* begin Information given *

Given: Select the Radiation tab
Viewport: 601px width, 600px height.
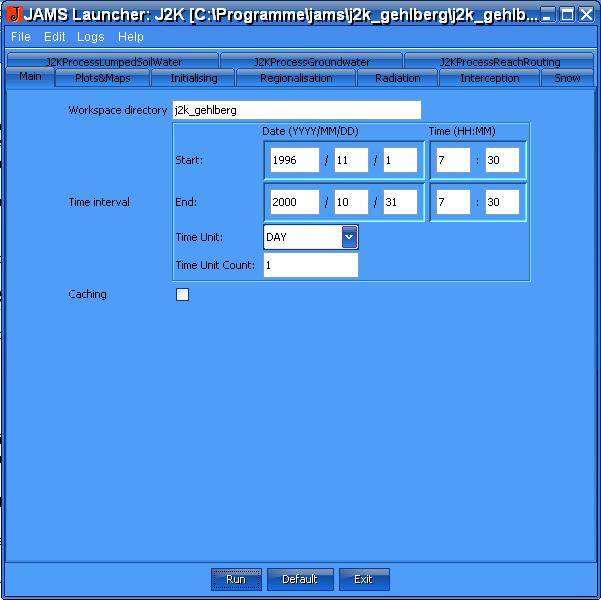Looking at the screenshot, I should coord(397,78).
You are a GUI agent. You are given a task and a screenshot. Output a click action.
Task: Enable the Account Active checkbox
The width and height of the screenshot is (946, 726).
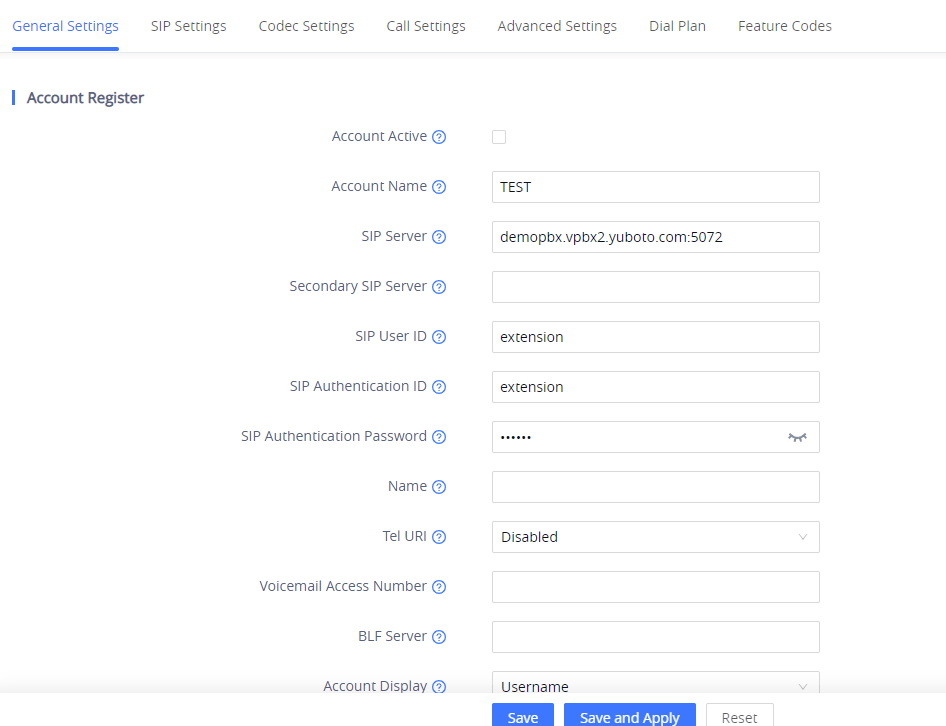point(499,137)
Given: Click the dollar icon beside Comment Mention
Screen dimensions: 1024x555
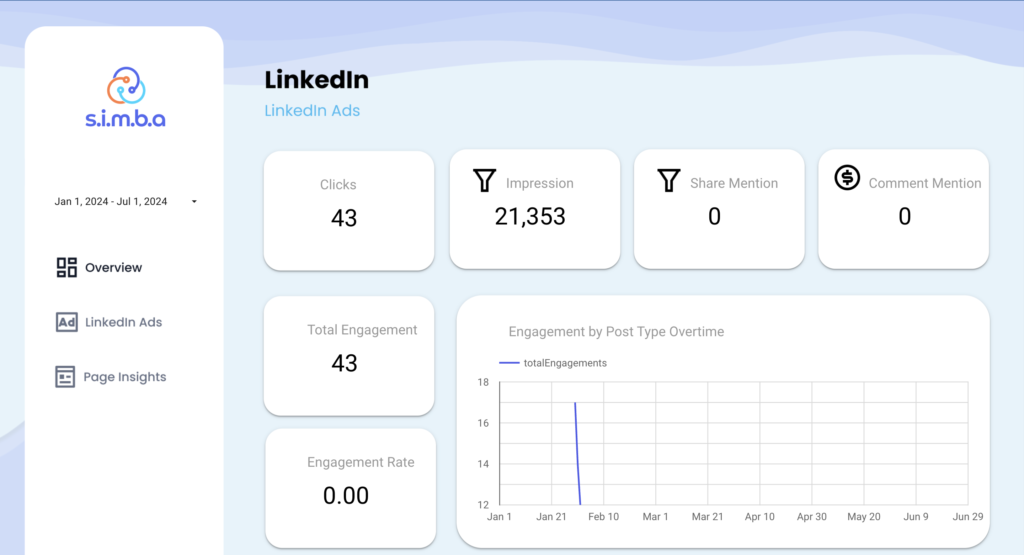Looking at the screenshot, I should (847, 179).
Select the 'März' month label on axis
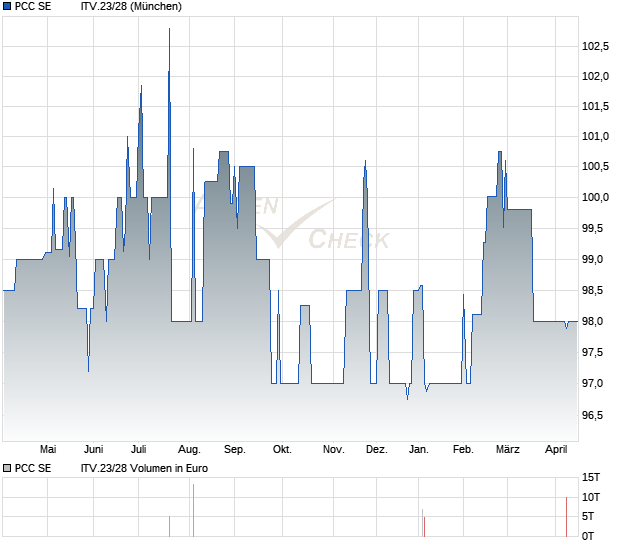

* end Information given *

Rewrite the text of all the items above as a single numbered list, one line per entry, with blank lines dropped. Leave the pictures out.

1. Given: Select the Radiation tab
2. Viewport: 601px width, 600px height.
3. Looking at the screenshot, I should coord(397,78).
4. You are a GUI agent. You are given a task and a screenshot. Output a click action.
5. Task: Enable the Account Active checkbox
6. The width and height of the screenshot is (946, 726).
7. point(499,137)
8. Given: Click the dollar icon beside Comment Mention
9. Screen dimensions: 1024x555
10. Looking at the screenshot, I should (847, 179).
11. Select the 'März' month label on axis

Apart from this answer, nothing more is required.